==== Records for this task

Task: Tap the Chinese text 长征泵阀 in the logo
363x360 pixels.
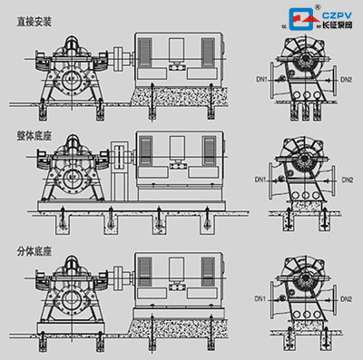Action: coord(332,26)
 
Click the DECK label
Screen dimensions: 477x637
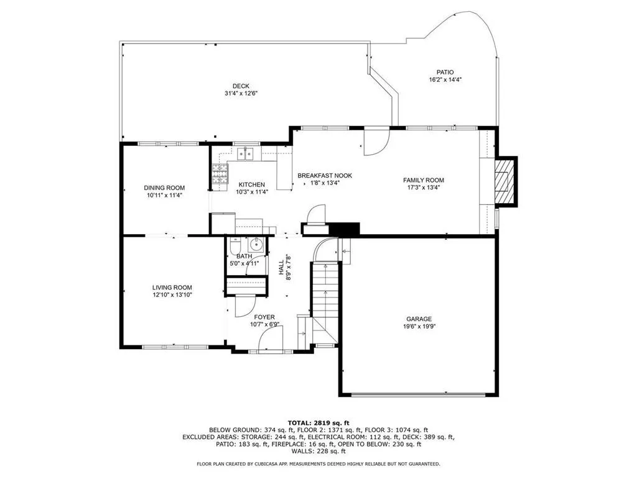point(241,86)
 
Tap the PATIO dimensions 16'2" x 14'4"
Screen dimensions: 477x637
point(445,80)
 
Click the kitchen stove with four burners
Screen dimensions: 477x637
point(220,175)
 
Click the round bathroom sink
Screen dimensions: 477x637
point(256,246)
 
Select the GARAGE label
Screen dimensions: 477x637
point(419,318)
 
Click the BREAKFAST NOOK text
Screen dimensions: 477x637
point(324,176)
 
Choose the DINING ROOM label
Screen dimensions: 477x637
point(164,188)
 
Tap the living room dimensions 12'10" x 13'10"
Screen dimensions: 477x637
point(172,295)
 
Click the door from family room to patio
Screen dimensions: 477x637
point(375,142)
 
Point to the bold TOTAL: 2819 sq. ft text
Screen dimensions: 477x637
point(318,422)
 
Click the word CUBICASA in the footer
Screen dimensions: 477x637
point(276,464)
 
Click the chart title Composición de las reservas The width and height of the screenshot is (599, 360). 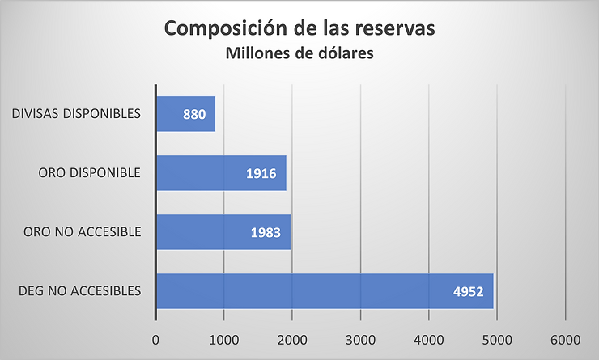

========

● **Aim**
Rename "Screen dimensions" to "Image size" throughout the records above and reproduce them with everything else unchanged. Omit the pictures from your copy.

● **Full solution**
Task: Tap the Chinese text 长征泵阀 in the logo
363x360 pixels.
Action: coord(332,26)
 
Click the DECK label
Image size: 477x637
point(241,86)
 
Tap the PATIO dimensions 16'2" x 14'4"
Image size: 477x637
point(445,80)
 
Click the kitchen stove with four burners
Image size: 477x637
point(220,175)
 
Click the round bathroom sink
Image size: 477x637
point(256,246)
 
Select the GARAGE label
Image size: 477x637
point(419,318)
 
Click the BREAKFAST NOOK text
Image size: 477x637
point(324,176)
 
Choose the DINING ROOM label
Image size: 477x637
point(164,188)
 
Tap the living room dimensions 12'10" x 13'10"
Image size: 477x637
point(172,295)
 
Click the door from family room to patio
Image size: 477x637
point(375,142)
 
Point to the bold TOTAL: 2819 sq. ft text
Image size: 477x637
point(318,422)
 
Click the word CUBICASA in the footer
Image size: 477x637
point(276,464)
 
Click the chart title Composición de las reservas The width and height of the screenshot is (599, 360). 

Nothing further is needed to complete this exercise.